『鴨川食堂もてなし』(柏井壽:著/小学館文庫)を読みました。
まずは出版社の紹介文を引きます。
料理雑誌に掲載されている、「食捜します」の一行広告。食にまつわる心に秘めた想いを胸に、依頼人がたどり着くのは、京都にある看板のない食堂。店主の鴨川流と娘のこいしが、再現された思い出の料理で温かく迎えます。認知症の父が母と一緒に食べたというビフテキ、幼馴染みの母親が作ってくれた春巻、後悔が詰まったチキンライス、亡き夫が食べたがっていた五目焼きそば、料理人を目指す原点になったハムカツ、料理をしない父がめずらしく作ってくれたちらし寿し…。悩むことがあれば、ぜひ当店へお越しください。京都発、大人気美味しいミステリー第七弾!

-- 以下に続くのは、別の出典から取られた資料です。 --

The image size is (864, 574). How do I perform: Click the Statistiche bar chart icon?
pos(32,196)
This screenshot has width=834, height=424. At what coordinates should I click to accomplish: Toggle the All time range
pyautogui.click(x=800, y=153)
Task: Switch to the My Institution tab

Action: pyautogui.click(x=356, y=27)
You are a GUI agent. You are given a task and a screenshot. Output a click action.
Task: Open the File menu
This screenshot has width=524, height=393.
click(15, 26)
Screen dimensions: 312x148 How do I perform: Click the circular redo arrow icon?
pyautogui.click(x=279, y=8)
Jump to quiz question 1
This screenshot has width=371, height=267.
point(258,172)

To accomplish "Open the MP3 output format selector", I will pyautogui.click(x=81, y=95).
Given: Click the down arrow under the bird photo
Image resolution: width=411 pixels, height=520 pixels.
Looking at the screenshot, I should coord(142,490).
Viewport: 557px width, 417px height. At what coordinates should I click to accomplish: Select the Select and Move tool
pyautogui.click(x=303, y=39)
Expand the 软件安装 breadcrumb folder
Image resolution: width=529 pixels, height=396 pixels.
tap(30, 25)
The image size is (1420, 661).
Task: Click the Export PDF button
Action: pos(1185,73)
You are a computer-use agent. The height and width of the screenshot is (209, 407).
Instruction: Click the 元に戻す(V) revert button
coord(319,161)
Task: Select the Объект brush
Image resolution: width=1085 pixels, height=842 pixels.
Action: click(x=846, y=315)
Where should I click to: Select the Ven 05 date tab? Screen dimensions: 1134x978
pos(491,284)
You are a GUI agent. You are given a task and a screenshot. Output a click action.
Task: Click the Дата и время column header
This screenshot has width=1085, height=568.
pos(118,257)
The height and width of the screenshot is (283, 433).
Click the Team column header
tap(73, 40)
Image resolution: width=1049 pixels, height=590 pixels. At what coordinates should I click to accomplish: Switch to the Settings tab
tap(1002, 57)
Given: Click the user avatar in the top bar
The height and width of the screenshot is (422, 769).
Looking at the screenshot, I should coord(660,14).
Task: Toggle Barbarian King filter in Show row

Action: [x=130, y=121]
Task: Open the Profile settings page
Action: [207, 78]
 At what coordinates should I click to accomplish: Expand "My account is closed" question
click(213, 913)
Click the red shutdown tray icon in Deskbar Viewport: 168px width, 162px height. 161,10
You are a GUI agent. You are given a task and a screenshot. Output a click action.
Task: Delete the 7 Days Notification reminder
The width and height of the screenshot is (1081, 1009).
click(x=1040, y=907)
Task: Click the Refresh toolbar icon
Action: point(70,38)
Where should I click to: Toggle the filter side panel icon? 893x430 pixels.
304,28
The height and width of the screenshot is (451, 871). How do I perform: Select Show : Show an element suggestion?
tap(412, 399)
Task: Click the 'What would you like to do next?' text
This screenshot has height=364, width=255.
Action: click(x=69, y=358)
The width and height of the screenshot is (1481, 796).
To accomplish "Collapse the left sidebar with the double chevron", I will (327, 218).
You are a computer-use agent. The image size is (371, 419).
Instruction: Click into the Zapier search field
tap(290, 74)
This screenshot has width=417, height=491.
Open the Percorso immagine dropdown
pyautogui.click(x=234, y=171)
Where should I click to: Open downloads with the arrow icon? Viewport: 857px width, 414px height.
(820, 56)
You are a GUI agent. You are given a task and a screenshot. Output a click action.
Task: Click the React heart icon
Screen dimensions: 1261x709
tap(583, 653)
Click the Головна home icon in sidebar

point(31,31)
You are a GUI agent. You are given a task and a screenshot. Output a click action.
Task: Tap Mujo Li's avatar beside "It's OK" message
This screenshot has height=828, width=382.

人が生きていれば間違ったことをしてしまうこともある。そのときはそれが間違いと知らずに。そうしたい、そうしてあげたいと思っても叶わなかったこともある。後になって分かった深い思いやり、後戻りできない後悔、現世で会うことが叶わないもどかしさ、そうしたつらさは心の温かさの裏がえしでもある。
切なさ、哀しみもまた、人が前向きに生きようとするとき人生の味わいに変わる。
今日はこの本を電車の中で読んだ。快速から新快速に乗り換える機会があったが、そのまま快速に乗ったままにした。少しでも長くこの本を読んでいたかったからである。
いつまでも続いて欲しいシリーズです。
作中、登場した店、酒、食べものでチェックすべきものを覚え書きしておく。
- ビフテキ スケロク
金閣寺近くのステーキ屋。昔から変わらぬ味。 - 甲州ドライ
シャトー酒折ワイナリーの辛口ワイン - 越後屋多齢堂
千本今出川にある菓子店。カステラ。 - 亀屋陸奥
下京区西中筋町の菓子店。「松風」という和風カステラ。 - 鏡山 純米酒
埼玉県・小江戸鏡山酒造。 - 小樽の五目焼きそば
作中では『八番館』『三菜飯店』となっているが、『●●番菜館』と『●香飯店』ではないかと推定している。知らんけど。 - 『むかしの味』(池波正太郎:著)
作中『むかしからの味』(池本幸太郎)となっているが、これしかないでしょう。 - 秀鳳 純米酒 つや姫
山形県・有限会社秀鳳酒造場。作中「秀鳳」としか紹介されていないが、酒米からこれだろうと推定。